マニュアル作りに思う


ついこの前、僕はマニュアルを読まない派というか、読めない派だということを書いた。

こんな僕でも仕事においてはマニュアルを作る側になることがある。まあ、僕は基本ルールを決めるだけで、実際に細部に落とすのはスタッフがしてくれるのだけど、一応作る側にはなる。

自分がマニュアルが読めない方だから、マニュアル作りがすごく難しいということがよくわかる。もはや自分のとこのルールも段々とわからなくなってきているしね(汗)

マニュアル作りで悩ましいのは、マニュアルは丁寧に作れば作るほど、読む人が少なくなり、また読んで欲しい人が読まなくなるというパラドックスだ。マニュアルを読んで欲しい人に限って、読まずに問い合わせをしてくる。

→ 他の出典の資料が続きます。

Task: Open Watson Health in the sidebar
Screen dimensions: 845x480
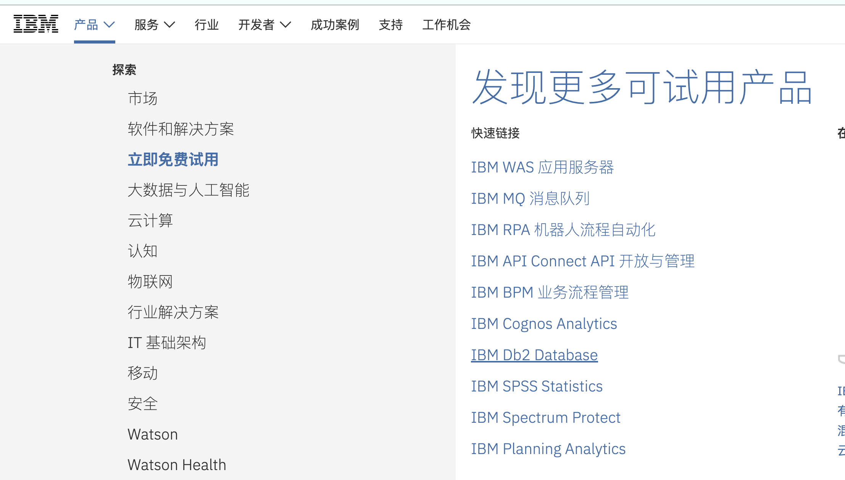Action: (x=177, y=465)
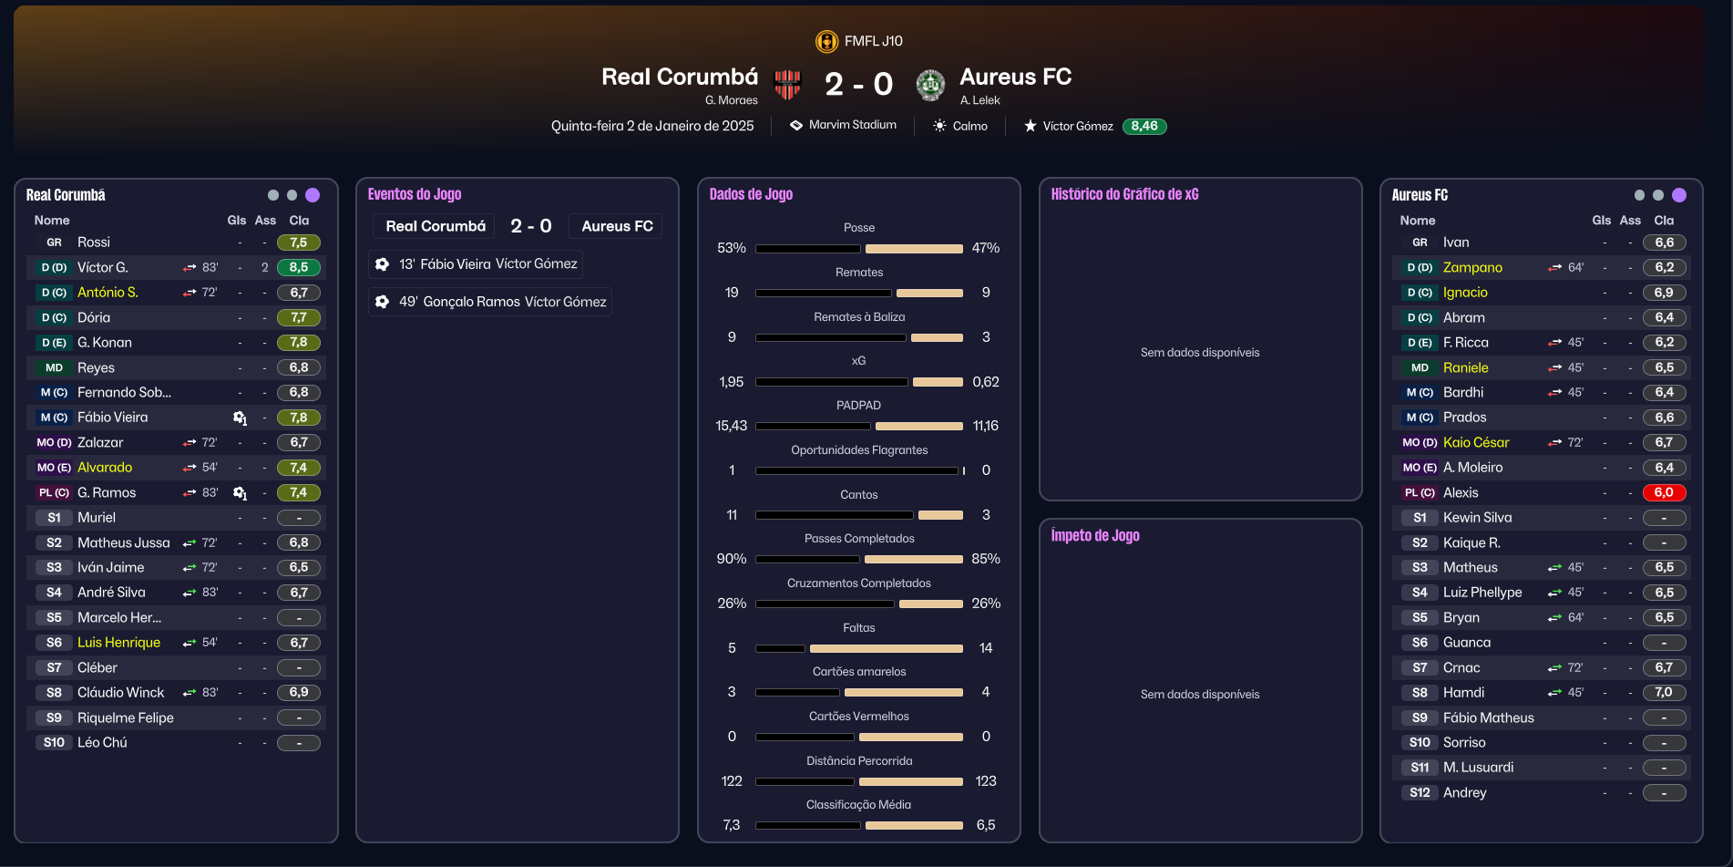Click the Marvim Stadium icon
The width and height of the screenshot is (1733, 867).
point(796,125)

で、それを受けてマニュアルを丁寧に作れば作るほど、そういう人は読むのを面倒臭くてやめてしまう。

かといって簡単にしすぎれば、それはそれで理解して欲しいところを大幅にはしょることになるので理解してもらえなくなる。ルールは正確に細部まで理解して欲しいと思う。でもマニュアルの量が増えれば増えるほど、人は読まなくなる。人が読める量かつ人が理解できる量のバランスをとることがとても難しい。

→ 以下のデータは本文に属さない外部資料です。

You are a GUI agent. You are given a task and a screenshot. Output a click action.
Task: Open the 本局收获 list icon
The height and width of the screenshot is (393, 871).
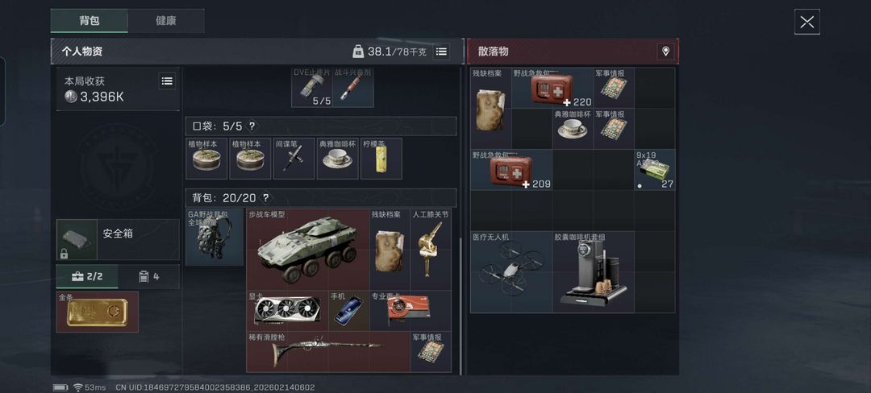tap(167, 81)
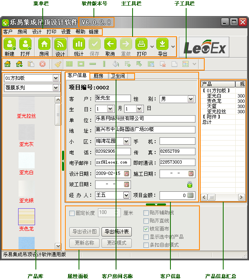This screenshot has width=249, height=280.
Task: Click the 新建 (New) toolbar icon
Action: (10, 44)
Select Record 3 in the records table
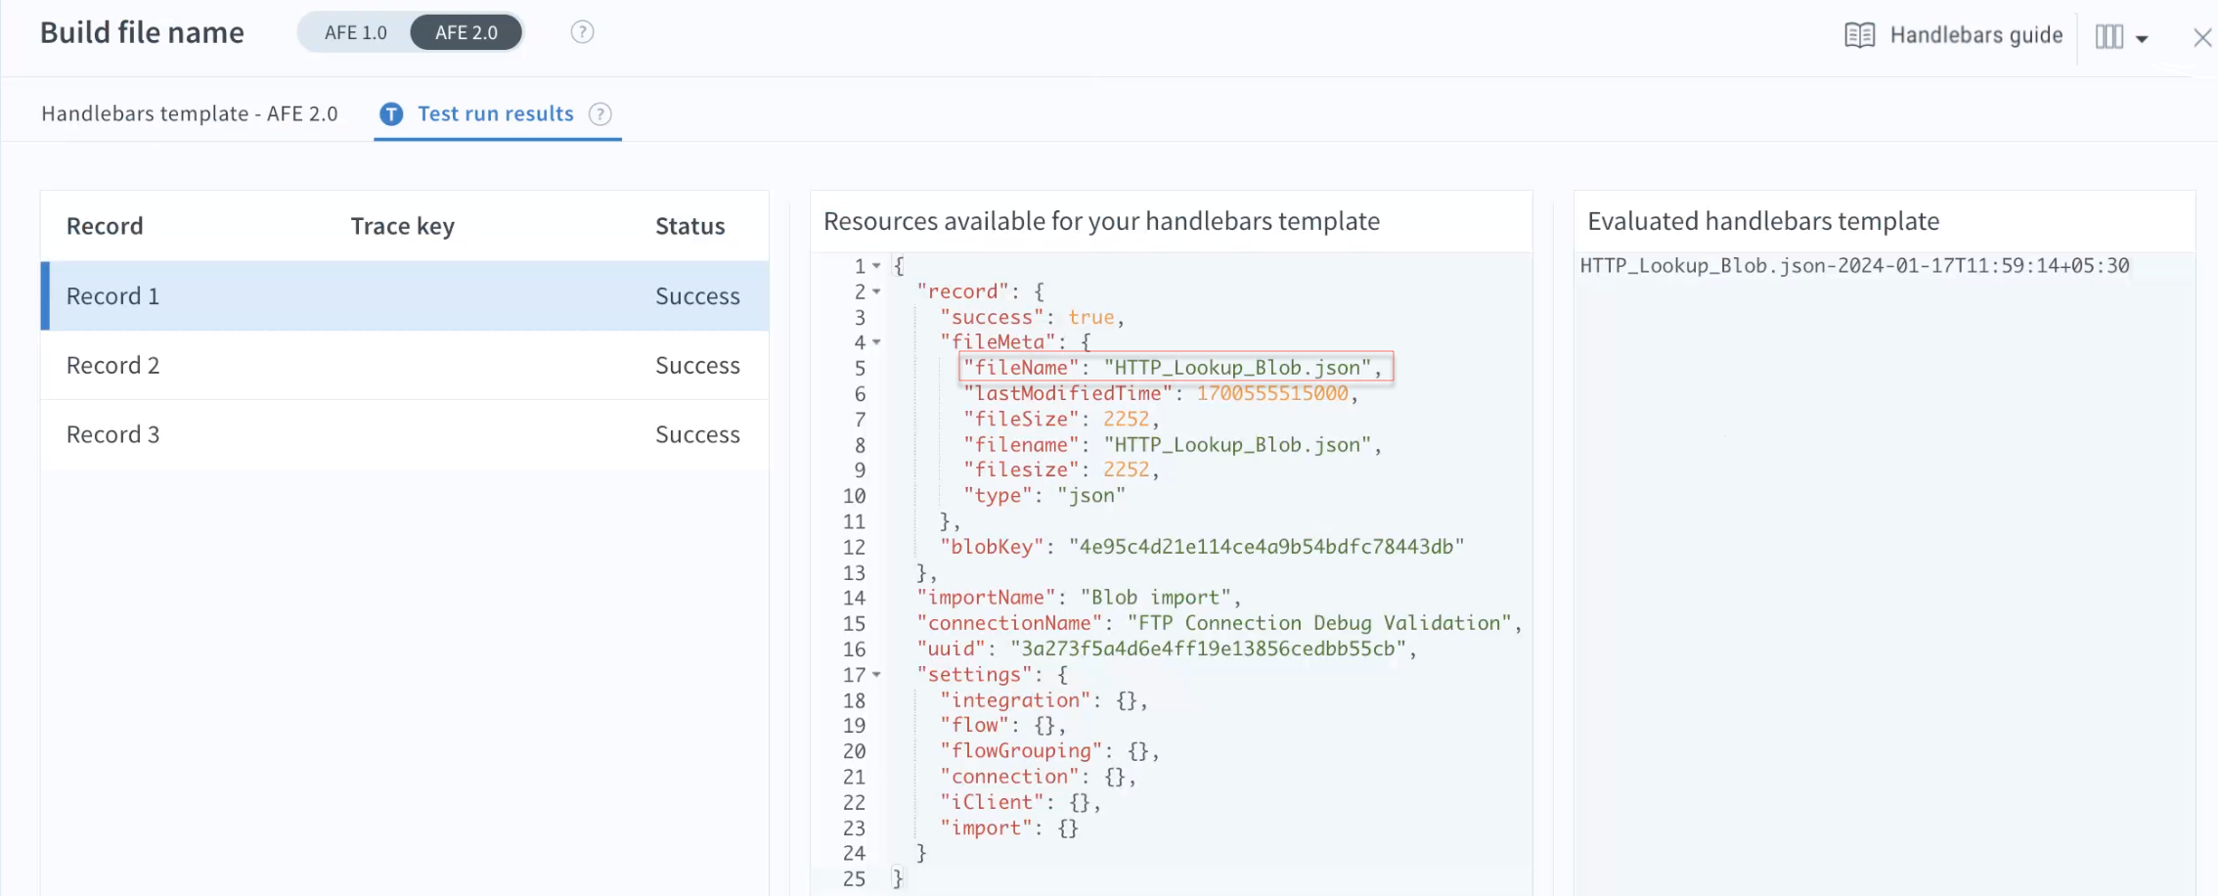Image resolution: width=2218 pixels, height=896 pixels. click(405, 434)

人が増えればルールが増えることは歴史が証明している。昔、ゴルフが始まった頃、ルールはたった一つだった。それは、「向こうのうさぎの巣穴にこのボールを入れること」。実にシンプルだ。それが時代の変遷とともに、プレー人口が増えた結果、今ではルールは一冊の本になっている。文字通り、ルールブックと言えるものになっている。

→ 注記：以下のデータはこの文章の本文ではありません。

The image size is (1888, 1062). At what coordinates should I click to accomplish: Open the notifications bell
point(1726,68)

文章を書く時に子どもでも理解できるレベルで書くということが大切だけど、マニュアル作りもその通りだと思う。伝えられてないとすれば、結局それは作りてに問題があるということなんだと反省する。理解できない方が悪いなんて考えたら、今より良いものなんてなかなかできない。

まあでもマニュアル作りは難しい。本を書くより難しいと思う。